As with all skrub transformers, |ToFloat| behaves like a standard scikit-learn transformer and is fully compatible with pipelines.

Examples

Parsing numeric-formatted strings:

>>> import pandas as pd
>>> from skrub import ToFloat
>>> s = pd.Series(['1.1', None, '3.3'], name='x')
>>> ToFloat().fit_transform(s)
0    1.1
1    NaN
2    3.3
Name: x, dtype: float32

Automatic handling of locale-dependent decimal separators:

>>> s = pd.Series(["4 567,89", "4'567,89"], name="x")
>>> ToFloat(decimal=",").fit_transform(s)   # doctest: +SKIP
0    4567.89
1    4567.89
Name: x, dtype: float32

Parentheses interpreted as negative numbers:

>>> s = pd.Series(["-1,234.56", "(1,234.56)"], name="neg")
>>> ToFloat().fit_transform(s)   # doctest: +SKIP
0   -1234.56
1   -1234.56
Name: neg, dtype: float32

Scientific notation:

>>> s = pd.Series(["1.23e+4", "1.23E+4"])
>>> ToFloat(decimal=".").fit_transform(s)
0    12300.0
1    12300.0
dtype: float32

Columns that cannot be converted are rejected during fit:

>>> s = pd.Series(['1.1', 'hello'], name='x')
>>> ToFloat(decimal=".").fit_transform(s)
Traceback (most recent call last):
    ...
skrub._apply_to_cols.RejectColumn: Could not convert column 'x' to numbers.
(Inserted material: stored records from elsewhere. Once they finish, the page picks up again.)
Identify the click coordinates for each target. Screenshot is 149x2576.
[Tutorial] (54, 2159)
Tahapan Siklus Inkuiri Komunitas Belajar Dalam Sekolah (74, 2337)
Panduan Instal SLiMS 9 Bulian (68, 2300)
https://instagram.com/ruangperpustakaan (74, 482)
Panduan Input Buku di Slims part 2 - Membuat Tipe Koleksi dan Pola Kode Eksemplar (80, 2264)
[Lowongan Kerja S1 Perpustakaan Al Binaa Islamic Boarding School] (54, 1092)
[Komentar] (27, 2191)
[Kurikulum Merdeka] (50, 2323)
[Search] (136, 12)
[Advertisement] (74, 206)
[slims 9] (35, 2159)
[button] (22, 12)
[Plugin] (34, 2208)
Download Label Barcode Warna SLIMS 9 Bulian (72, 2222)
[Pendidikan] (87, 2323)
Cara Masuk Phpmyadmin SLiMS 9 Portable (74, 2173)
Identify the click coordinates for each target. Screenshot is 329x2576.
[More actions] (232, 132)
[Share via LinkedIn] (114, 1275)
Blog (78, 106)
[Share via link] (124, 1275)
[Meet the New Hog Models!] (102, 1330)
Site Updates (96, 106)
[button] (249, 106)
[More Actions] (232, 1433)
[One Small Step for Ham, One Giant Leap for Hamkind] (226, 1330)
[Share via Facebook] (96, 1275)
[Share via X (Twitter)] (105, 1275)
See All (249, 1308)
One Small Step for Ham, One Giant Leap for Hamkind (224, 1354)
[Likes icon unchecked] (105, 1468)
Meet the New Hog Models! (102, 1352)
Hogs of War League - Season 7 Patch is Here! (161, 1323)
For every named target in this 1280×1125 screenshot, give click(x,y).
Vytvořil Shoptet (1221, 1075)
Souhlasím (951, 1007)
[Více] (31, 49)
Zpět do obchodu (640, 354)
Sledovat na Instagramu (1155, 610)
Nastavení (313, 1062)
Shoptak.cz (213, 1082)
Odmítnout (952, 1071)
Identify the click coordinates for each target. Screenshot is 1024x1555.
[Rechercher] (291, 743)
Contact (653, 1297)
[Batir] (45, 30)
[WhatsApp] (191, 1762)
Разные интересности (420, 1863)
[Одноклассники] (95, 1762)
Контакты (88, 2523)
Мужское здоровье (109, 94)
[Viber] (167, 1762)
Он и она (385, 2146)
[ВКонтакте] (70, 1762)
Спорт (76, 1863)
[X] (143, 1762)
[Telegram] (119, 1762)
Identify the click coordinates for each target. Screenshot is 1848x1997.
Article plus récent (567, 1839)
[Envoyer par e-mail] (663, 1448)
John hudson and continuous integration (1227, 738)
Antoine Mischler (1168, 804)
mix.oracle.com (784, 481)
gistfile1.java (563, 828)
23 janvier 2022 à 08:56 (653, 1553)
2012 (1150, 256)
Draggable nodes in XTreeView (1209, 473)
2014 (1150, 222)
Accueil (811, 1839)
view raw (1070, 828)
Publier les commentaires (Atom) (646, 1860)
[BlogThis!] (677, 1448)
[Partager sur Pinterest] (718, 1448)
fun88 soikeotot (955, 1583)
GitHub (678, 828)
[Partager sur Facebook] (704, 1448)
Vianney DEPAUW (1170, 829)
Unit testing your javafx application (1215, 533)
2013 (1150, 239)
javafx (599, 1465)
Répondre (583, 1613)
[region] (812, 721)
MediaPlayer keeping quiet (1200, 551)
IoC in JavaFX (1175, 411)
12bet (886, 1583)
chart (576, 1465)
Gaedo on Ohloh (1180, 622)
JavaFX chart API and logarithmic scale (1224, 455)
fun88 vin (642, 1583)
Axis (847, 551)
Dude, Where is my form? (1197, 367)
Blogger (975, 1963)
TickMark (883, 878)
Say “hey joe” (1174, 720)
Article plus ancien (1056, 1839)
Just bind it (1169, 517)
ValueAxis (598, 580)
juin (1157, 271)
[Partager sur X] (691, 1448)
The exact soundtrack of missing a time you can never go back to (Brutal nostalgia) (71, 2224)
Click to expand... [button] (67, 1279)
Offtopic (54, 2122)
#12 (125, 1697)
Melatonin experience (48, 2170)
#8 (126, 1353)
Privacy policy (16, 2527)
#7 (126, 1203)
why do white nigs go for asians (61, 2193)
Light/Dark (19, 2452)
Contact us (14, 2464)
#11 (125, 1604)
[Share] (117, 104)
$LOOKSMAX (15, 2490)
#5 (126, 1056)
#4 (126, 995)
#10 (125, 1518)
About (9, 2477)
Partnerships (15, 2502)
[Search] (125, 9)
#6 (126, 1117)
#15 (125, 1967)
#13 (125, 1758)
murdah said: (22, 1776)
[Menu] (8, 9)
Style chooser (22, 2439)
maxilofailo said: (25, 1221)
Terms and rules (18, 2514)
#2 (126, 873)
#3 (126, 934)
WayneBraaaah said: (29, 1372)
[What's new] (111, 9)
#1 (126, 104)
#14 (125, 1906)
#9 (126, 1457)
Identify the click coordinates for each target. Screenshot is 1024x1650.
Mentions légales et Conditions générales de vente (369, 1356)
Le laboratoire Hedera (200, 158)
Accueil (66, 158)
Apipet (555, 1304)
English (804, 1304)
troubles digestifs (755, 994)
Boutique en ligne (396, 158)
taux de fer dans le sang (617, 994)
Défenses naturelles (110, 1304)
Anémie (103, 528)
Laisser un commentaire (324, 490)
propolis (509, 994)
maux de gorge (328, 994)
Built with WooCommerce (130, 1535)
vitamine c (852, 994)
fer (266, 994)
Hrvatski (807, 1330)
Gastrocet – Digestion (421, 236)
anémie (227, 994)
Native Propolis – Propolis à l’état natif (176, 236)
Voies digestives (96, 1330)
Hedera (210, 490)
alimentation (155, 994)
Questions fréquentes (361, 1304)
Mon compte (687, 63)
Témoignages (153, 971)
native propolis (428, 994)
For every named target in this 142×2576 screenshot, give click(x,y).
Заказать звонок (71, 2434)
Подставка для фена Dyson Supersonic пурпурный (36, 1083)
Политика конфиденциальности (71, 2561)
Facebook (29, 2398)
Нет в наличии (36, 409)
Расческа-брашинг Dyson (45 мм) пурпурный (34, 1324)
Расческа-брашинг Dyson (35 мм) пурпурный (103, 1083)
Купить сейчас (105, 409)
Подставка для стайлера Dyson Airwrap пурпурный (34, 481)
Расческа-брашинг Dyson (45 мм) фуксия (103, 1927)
How |ToFloat| is used in skrub

The |ToFloat| transformer is used internally in:

  • the Cleaner (|Cleaner|), to normalize all numeric-like columns before modeling
  • the |TableVectorizer|, ensuring a consistent numeric dtype across all numeric features

This makes |ToFloat| a core building block of skrub’s handling of heterogeneous tabular data.

ToFloat ensures that downstream machine-learning models receive numeric data that is clean, consistent, lightweight, and free of locale-specific quirks or string-encoded values.